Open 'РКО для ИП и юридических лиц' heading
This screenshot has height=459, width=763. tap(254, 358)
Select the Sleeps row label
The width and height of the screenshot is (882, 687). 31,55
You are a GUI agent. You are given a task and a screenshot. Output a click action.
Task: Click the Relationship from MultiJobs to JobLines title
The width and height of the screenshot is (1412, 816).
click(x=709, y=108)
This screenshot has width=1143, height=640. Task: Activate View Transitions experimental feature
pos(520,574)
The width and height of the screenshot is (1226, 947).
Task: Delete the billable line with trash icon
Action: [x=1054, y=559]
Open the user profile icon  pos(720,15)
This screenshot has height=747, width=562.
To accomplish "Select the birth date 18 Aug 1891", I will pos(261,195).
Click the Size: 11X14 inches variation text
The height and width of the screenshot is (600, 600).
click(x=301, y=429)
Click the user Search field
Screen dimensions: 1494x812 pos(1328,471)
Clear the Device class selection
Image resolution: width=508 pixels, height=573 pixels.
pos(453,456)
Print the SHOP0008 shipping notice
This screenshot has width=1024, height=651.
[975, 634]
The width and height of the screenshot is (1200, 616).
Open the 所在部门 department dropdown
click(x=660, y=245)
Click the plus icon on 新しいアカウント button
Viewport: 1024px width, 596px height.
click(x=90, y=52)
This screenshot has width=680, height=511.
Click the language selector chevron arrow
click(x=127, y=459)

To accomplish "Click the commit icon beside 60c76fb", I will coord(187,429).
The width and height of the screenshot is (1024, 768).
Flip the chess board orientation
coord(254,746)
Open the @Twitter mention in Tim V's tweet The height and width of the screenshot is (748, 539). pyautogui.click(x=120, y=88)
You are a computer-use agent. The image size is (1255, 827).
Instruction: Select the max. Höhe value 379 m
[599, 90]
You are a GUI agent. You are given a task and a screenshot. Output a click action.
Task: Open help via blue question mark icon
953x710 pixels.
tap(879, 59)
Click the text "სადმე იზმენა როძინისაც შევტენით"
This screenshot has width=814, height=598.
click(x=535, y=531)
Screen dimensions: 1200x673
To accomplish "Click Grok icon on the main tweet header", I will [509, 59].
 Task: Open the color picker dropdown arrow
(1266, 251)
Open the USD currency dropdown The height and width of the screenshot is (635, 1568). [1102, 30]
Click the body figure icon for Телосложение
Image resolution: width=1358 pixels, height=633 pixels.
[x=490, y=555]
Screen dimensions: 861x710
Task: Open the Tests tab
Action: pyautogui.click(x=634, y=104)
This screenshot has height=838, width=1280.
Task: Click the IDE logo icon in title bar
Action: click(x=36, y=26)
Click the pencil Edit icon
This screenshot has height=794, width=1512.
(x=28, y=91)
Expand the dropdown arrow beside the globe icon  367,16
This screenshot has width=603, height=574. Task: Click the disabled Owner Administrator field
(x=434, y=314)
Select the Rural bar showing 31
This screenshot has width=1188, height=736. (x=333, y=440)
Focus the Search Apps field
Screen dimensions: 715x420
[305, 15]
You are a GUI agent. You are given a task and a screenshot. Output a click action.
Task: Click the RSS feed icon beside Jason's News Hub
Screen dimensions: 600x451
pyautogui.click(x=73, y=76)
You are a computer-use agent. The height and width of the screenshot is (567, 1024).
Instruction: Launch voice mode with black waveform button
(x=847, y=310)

┄┄┄┄┄┄┄┄┄┄┄┄┄┄┄┄┄┄┄┄

**Exercise**
Reproduce exactly the lines from the one containing "Instruction: Launch voice" through the last line of the records above, including both, and nothing else.

**Response**
Instruction: Launch voice mode with black waveform button
(x=847, y=310)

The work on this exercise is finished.